Dave Anderson wrote:I understand that the Kindle format is simple, mid-1990ish, stripped-down HTML. Also, this very web site (also HTML) is copyrighted. What do you think of that then Henry?
Dave Anderson wrote:
Would you put your work out for sale if it were displayed in HTML? If you would not, is Henry's concern that it would be stolen your main concern?
Bear Bibeault wrote:Mark has hit on a lot of important points. Are you arguing that we don't need book readers because we have browsers? if so, I'll vehemently agree with Mark -- the last thing I want to do is to read a book as a long page in landscape mode in a browser...

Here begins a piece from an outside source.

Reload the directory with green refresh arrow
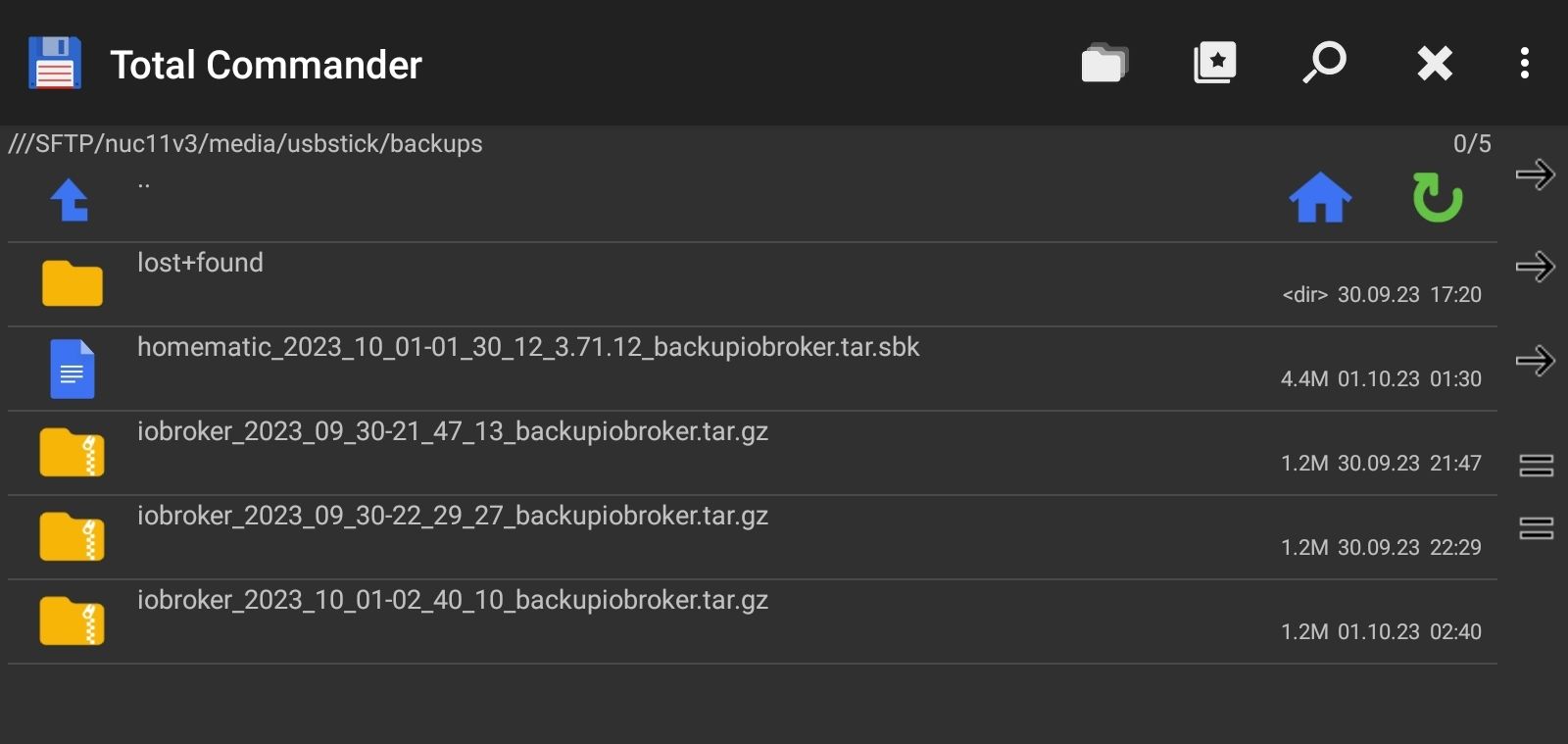The image size is (1568, 744). coord(1437,197)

Dave Anderson wrote:.. which is no revolution, just switching publishing from one corporation to another.
HTML and the browser, it seems to me, are the liberators of the author (i.e., authors of books)
Ok. Here's more: although I haven't check this out (maybe someone in the discussion has), but HTML and the browser can indeed do pretty much the essential things that the Reader does: change fonts, re-size, remember where we are in the book, be interactive, limit page size, etc.
Just playing the devil's advocate here, and thinking outside of the book (I mean box!).
Dave Anderson wrote:Conspiracy now. ??
Dave Anderson wrote:I see. I didn't and wouldn't use the word conspiracy; that implies collusion. What is going on between Apple, Amazon, et al is more like a war, a war of the marketplace for sure, but the goal being to dominate
They're usually one and the same, but that's besides the point. You still haven't explained how using HTML (which as I've pointed out multiple times, is exactly what EPUB does) aids the hapless authors with promotion and marketing.
for authors with little means of promotion and marketing, however, this means exchanging the hegemony of the printed book publisher for that of the electronic book publisher.
Again, I don't see how. Anyone can self-publish, be it in print, or electronically as EPUB, PDF, HTML, a Word doc, or whatever. The ability already exists. What needs to change?
The eBook I think is looked upon by the unpublished author as "liberation" or freedom, and I think they are finding it otherwise.
So, that got me to talking about HTML which none controls, as opposed to epub etc which requires a reader, and then other things surfaced.
Just asking the questions, which I think is the purpose of the different posting sections, right?
(JavaRanch is awesome, and a great resource!),
fred rosenberger wrote:one advantage of PDFs is you can lock it down. You can set it so that once it is generated, it can't be changed.
Bear Bibeault wrote:
Dave Anderson wrote:So, that got me to talking about HTML which none controls, as opposed to epub etc which requires a reader, and then other things surfaced.
HTML is an open standard. So is EPUB. What's the difference? Again, what exactly is your point?